**Given exercise:** Turn the lines below into a JSON list of strings, one string for each line, and skip the blank lines.

**Data supplied:**
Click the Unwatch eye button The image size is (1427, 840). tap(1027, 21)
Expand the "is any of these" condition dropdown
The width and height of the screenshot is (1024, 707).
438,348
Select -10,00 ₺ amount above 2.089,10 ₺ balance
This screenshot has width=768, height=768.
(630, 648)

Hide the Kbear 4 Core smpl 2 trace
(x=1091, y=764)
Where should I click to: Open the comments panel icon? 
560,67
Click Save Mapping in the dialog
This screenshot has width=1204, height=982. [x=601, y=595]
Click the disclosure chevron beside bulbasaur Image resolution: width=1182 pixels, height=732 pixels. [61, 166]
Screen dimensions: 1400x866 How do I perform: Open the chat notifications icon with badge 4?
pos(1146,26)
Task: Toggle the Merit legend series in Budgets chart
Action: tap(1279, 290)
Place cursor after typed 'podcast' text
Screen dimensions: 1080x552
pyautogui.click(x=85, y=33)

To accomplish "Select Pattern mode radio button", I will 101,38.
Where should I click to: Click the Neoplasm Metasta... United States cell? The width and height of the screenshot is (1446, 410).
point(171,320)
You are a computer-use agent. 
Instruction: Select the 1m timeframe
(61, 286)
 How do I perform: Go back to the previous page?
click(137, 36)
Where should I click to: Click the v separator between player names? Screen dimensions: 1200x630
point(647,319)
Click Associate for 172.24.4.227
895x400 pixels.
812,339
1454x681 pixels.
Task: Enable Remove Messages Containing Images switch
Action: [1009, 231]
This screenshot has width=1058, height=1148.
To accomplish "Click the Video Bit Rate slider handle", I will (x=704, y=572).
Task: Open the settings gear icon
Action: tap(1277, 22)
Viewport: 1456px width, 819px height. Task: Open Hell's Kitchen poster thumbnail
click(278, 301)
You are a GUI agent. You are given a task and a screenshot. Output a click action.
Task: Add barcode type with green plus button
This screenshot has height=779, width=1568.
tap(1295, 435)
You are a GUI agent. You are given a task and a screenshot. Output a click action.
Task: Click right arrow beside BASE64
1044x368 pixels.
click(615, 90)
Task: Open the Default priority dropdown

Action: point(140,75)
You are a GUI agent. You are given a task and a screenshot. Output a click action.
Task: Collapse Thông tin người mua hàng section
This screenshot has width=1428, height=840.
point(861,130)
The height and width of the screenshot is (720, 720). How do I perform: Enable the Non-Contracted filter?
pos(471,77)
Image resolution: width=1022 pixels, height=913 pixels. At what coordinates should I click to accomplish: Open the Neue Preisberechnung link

**Problem solution:**
[
  "Click the Unwatch eye button The image size is (1427, 840). tap(1027, 21)",
  "Expand the \"is any of these\" condition dropdown",
  "The width and height of the screenshot is (1024, 707).",
  "438,348",
  "Select -10,00 ₺ amount above 2.089,10 ₺ balance",
  "This screenshot has width=768, height=768.",
  "(630, 648)",
  "Hide the Kbear 4 Core smpl 2 trace",
  "(x=1091, y=764)",
  "Where should I click to: Open the comments panel icon? ",
  "560,67",
  "Click Save Mapping in the dialog",
  "This screenshot has width=1204, height=982. [x=601, y=595]",
  "Click the disclosure chevron beside bulbasaur Image resolution: width=1182 pixels, height=732 pixels. [61, 166]",
  "Screen dimensions: 1400x866 How do I perform: Open the chat notifications icon with badge 4?",
  "pos(1146,26)",
  "Task: Toggle the Merit legend series in Budgets chart",
  "Action: tap(1279, 290)",
  "Place cursor after typed 'podcast' text",
  "Screen dimensions: 1080x552",
  "pyautogui.click(x=85, y=33)",
  "To accomplish \"Select Pattern mode radio button\", I will 101,38.",
  "Where should I click to: Click the Neoplasm Metasta... United States cell? The width and height of the screenshot is (1446, 410).",
  "point(171,320)",
  "You are a computer-use agent. ",
  "Instruction: Select the 1m timeframe",
  "(61, 286)",
  " How do I perform: Go back to the previous page?",
  "click(137, 36)",
  "Where should I click to: Click the v separator between player names? Screen dimensions: 1200x630",
  "point(647,319)",
  "Click Associate for 172.24.4.227",
  "895x400 pixels.",
  "812,339",
  "1454x681 pixels.",
  "Task: Enable Remove Messages Containing Images switch",
  "Action: [1009, 231]",
  "This screenshot has width=1058, height=1148.",
  "To accomplish \"Click the Video Bit Rate slider handle\", I will (x=704, y=572).",
  "Task: Open the settings gear icon",
  "Action: tap(1277, 22)",
  "Viewport: 1456px width, 819px height. Task: Open Hell's Kitchen poster thumbnail",
  "click(278, 301)",
  "You are a GUI agent. You are given a task and a screenshot. Output a click action.",
  "Task: Add barcode type with green plus button",
  "This screenshot has height=779, width=1568.",
  "tap(1295, 435)",
  "You are a GUI agent. You are given a task and a screenshot. Output a click action.",
  "Task: Click right arrow beside BASE64",
  "1044x368 pixels.",
  "click(615, 90)",
  "Task: Open the Default priority dropdown",
  "Action: point(140,75)",
  "You are a GUI agent. You are given a task and a screenshot. Output a click action.",
  "Task: Collapse Thông tin người mua hàng section",
  "This screenshot has width=1428, height=840.",
  "point(861,130)",
  "The height and width of the screenshot is (720, 720). How do I perform: Enable the Non-Contracted filter?",
  "pos(471,77)",
  "Image resolution: width=1022 pixels, height=913 pixels. At what coordinates should I click to accomplish: Open the Neue Preisberechnung link"
]